(click to enlarge)
Silently set with a lustre so fitting for some of the dancing days we played within it’s walls, the Oddfellows Ballroom (and like the Eagles Auditorium with an encircling balcony) was wonderfully fit for staging light show dances – and our’s were.
As the poster below elaborately confesses, in 1976 the remnants of 1967 had a big dancing party (we might have called it an A’GOGO-BEIN, except that the connotations of “gogo” were too commercial) here, in this Oddfellows Temple on Seattle’s Capitol Hill, celebrating the 10th Anniversary of the founding of the Helix, the first “alternative tabloid” hereabouts and the local member then of the nation-wide UPS, or Underground Press Syndicate. The Helix was first imagined in the University District, in the upstairs office of the Free University of Seattle (FUS) in the fall of 1966. It sprang of “necessity” from a conversation I had with Paul Sawyer, a Universalist Preacher then, and recently deceased – last year. Paul said, “We need a newspaper – something like the Berkeley Barb.”
The weekly tabloid began publishing in the Spring of 1967. With lots of help from Ron Edge – of this blog’s “Edge Clippings” and more – we hope to put up the entire Helix opera sometime this year. (Ironically, we may have to take on advertising to pay for the added memory required to post it and other over-sized resources. We hope not.
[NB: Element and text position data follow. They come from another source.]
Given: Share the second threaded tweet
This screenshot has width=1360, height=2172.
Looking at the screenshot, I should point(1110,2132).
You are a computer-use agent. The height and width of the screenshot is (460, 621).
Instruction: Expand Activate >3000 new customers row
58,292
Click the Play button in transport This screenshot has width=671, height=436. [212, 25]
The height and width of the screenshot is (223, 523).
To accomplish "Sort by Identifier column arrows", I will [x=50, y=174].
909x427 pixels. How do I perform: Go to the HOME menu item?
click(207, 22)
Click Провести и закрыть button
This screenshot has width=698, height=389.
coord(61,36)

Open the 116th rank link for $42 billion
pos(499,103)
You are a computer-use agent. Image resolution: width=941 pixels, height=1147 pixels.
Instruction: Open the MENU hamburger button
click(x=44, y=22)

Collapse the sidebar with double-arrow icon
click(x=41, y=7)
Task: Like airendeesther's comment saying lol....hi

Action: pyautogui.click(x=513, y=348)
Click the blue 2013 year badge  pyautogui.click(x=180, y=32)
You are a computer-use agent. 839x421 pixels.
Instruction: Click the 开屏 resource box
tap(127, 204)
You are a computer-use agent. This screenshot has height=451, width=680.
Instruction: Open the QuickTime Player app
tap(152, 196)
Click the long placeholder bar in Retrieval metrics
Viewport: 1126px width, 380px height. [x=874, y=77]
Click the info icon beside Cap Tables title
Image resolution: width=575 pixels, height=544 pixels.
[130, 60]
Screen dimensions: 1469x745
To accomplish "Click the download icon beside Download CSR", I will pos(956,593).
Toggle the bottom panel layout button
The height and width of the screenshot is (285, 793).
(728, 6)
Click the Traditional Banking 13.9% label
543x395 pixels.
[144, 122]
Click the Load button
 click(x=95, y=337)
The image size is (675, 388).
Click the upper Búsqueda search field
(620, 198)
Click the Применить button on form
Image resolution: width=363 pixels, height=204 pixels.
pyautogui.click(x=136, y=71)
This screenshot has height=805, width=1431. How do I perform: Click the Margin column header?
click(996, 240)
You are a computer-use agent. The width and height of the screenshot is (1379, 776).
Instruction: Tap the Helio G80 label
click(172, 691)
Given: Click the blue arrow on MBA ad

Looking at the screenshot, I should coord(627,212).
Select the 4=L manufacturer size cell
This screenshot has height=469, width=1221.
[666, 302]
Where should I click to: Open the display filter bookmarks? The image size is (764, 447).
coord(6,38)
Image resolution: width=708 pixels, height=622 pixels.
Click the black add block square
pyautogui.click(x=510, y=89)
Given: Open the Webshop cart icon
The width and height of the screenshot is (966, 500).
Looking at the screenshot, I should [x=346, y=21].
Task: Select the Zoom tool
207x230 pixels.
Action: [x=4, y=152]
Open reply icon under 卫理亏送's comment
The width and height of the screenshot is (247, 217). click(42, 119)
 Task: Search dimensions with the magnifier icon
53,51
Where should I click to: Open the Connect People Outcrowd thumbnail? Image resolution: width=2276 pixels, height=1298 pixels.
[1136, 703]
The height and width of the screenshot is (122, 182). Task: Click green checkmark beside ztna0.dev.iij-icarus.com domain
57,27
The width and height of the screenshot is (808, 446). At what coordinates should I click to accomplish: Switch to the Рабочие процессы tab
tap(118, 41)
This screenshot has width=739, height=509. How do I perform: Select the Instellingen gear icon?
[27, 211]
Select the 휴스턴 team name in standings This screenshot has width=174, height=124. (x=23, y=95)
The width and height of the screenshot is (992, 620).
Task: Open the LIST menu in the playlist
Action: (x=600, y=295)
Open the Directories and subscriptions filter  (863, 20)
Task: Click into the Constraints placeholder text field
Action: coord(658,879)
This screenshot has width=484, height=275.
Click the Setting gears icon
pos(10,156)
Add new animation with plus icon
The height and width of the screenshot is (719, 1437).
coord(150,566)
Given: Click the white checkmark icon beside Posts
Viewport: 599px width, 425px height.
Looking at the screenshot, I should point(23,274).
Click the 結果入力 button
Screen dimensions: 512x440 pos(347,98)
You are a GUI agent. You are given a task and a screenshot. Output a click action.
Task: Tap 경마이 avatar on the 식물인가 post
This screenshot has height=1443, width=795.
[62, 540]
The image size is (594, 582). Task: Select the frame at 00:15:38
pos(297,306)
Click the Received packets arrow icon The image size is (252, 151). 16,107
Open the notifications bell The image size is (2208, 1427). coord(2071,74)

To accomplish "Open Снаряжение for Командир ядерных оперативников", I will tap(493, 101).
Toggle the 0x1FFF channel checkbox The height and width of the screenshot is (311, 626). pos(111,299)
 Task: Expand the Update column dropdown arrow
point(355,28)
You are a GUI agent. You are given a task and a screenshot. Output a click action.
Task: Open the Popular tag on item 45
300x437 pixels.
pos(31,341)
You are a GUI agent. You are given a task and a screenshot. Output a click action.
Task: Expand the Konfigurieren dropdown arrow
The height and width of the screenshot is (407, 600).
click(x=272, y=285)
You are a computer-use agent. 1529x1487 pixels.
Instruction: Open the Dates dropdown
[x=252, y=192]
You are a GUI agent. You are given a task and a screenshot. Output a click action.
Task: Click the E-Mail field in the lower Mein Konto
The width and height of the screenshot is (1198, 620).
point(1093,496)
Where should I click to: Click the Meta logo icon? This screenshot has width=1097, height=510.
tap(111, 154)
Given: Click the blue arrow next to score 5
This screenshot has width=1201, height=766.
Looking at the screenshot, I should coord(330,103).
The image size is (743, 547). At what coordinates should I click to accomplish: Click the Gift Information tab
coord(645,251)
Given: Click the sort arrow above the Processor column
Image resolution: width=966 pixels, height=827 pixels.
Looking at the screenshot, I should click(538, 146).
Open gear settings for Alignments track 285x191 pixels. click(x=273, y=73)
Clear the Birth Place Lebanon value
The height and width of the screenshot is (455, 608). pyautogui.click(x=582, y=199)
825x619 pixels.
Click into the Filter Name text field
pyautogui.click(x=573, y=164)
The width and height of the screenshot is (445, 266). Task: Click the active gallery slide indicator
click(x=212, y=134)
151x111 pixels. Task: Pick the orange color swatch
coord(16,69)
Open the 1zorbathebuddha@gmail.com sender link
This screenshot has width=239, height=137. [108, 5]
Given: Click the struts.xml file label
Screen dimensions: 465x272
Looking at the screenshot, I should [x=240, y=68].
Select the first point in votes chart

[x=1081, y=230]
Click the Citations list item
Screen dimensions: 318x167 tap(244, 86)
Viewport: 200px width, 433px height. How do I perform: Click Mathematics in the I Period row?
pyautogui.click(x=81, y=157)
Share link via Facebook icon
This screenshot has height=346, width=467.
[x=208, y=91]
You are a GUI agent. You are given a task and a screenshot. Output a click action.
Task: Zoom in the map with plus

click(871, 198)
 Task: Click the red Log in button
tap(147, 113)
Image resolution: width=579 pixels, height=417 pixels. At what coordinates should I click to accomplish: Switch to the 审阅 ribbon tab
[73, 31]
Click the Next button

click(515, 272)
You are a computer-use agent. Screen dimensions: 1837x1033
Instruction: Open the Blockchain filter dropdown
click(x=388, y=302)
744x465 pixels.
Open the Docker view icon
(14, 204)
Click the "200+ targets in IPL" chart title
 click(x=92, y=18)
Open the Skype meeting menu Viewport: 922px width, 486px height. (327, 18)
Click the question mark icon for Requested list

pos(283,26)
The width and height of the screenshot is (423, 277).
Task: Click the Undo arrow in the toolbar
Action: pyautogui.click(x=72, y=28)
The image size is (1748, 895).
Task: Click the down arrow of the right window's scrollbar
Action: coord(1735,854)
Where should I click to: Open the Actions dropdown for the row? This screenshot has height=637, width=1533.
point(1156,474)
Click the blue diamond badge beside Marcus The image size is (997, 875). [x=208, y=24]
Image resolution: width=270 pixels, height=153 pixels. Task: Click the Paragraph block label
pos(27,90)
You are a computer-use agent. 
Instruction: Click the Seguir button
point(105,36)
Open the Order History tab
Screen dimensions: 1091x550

Jean especially is committed to a blog free of ads – except, of course, for our own.)
One of my many little ways of negotiating survival during the 70’s was receiving two CETA grants through the Seattle Arts Commission. One was for arranging benefits for local non-profits in the arts and the other for studying local history with a mind to making a film about it. I used this hall for more than one of the big benefit shows, and it was in the AND/OR gallery on the ground floor of Oddfellows where I made my first presentation on work-in-progress on the Seattle Film, which I was then calling “Seattle’s Second History.” Recently, Jean’s youngest son Noel was helping feed the 99%, which was temporarily camped nearby on the Seattle Community College campus. Jean and I met him at the Oddfellows cafe and bar. (They ordinarily promote this space singularly with “Oddfellows” and with neither cafe nor bar. I makes it seem more club like.) The cafe is housed in the same big room that was once home to the principal avante garde-plus exhibit and performance space of the 1970s: the And/Or. In the interests of – or curiosity for – the timeline of this hallowed space on 10th Ave., I asked three persons connected with the busy cafe if they knew anything of its past. Alas, they were all clueless. It seems my prime looks forward from the past, while theirs does the same from the present.
It is often a mixed delight to come upon negatives – like the ones on top and below, both of the Oddfellows – I photographed long ago, for ordinarily I did not date them. While I’m confident that from context – several contexts – I’d eventually be able to date this scene, it would require days for sorting and reflecting through thousands of plastic sheets of negatives. For now I put it sometime in the 1970s. Since I also developed the film It would have been so prudent to have simply marked the negative holders – seven strips deep and five 35mm negs wide – with the date and the place, although ordinarily I still remember the latter.